Mais que faire de son regard ? Regarder vers le ciel me rend nostalgique et fixer le sol m’attriste, regretter quelque chose et se souvenir qu’on ne l’a pas sont tous deux également accablants. Alors il faut bien regarder devant soi, à sa hauteur, quel que soit le niveau où le pied est provisoirement posé ; c’est pourquoi quand je marchais là où je marchais à l’instant et où je suis maintenant à l’arrêt, mon regard devait heurter tôt ou tard toute chose posée ou marchant à la même hauteur que moi ; or, de par la distance et les lois de la perspective, tout homme et tout animal est provisoirement et approximativement à la même hauteur que moi.

B.-M. Koltès, Dans la solitude des champs de coton (1986)


C’est lorsque le pouvoir cesse d’être reconnu tel et légitime qu’un peuple fantasme le corps social soudé par sa tête, ouvrir la radio laisse sortir de telles phrases, de nos jours, qui font froid dans le dos, comme si l’époque ne suffisait pas à donner froid dans le dos, alors on se prend à imaginer le visage de cette tête soudée sur le corps social, on sait bien quelle figure ignoble possède ce visage, toujours le même depuis toujours quand il s’agit de remporter la mise et de mettre au pas toutes choses : ça a déjà commencé, on a froid dans le dos parce que ce qu’on entend ne fait que sanctionner ce que la réalité agite elle-même seule et sans besoin d’aucune phrase qui l’envelopperait d’intelligible, alors on éteint la radio.

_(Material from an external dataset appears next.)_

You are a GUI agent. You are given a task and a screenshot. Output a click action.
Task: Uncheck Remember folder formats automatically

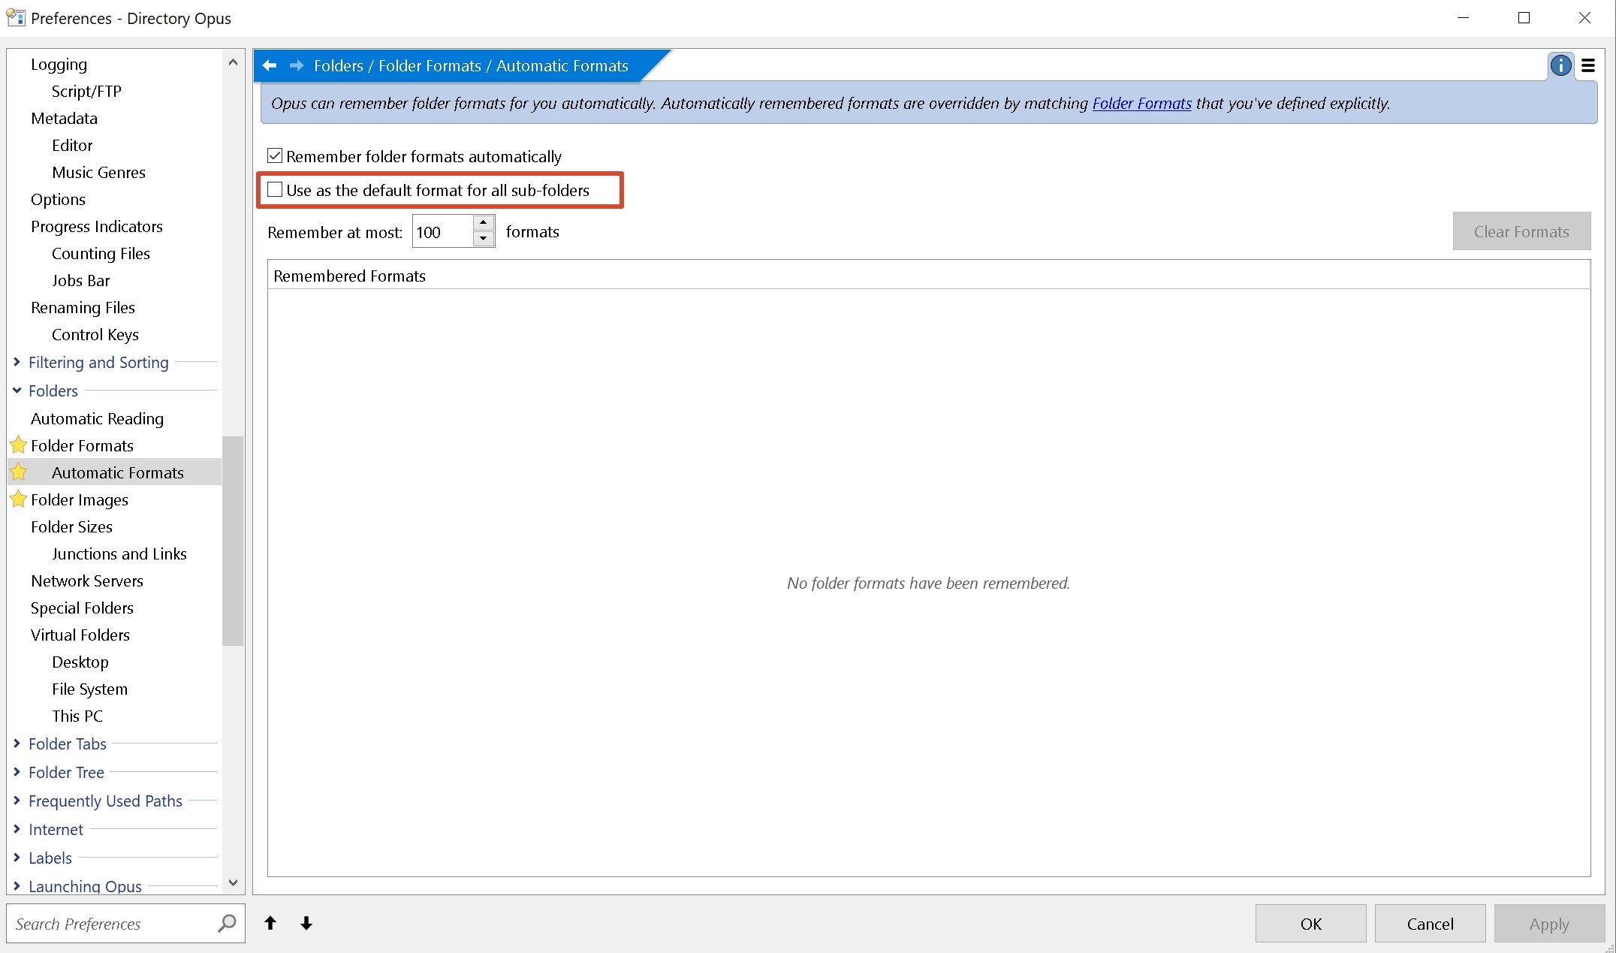275,156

On a tué cette nuit au Castellas, aux Aygalades et près de la Joliette : on a tué ailleurs, mais ces morts-là atteignent davantage, non parce qu’ils sont proches, mais qu’ils font entendre ce proche dans la déchirure — ils avaient seize ans, dix-sept ans, et sont assassinés une seconde fois ce matin par l’indifférence qui accompagnent l’annonce de leur mort ; je regarde les images des rassemblements au pied des tours, on filme le sol où se laisse voir encore le sang déjà séché sur le trottoir.

Au Museum d’Histoire naturelle de la ville, parmi les animaux empaillés, les squelettes des bêtes sauvages disparus, le crâne hydrocéphale illustre de Jean-Louis Bourdini, je trouve ces quelques bocaux de coton recouverts des étiquettes marquant leur provenance : Géorgie, Nouvelle-Orléans, Floride —comme une curiosité de plus ; aucune mention des mains qui ont arraché ce coton et de comment on leur arracha ces gestes, des chants qu’ils lançaient sur les plantations, des colères qui sourdement naissaient en eux, des regards qu’ils portaient sur les maîtres demandant qu’on arrache le coton et qu’on le mette en bocaux pour les musées du futurs : rien, il faut imaginer ces regards et les emporter avec soi pour ne pas être tout à fait insulté à notre tour par les rires sournois des maîtres d’hier qui savent encore comme faire claqué leur fouet sur nos jours.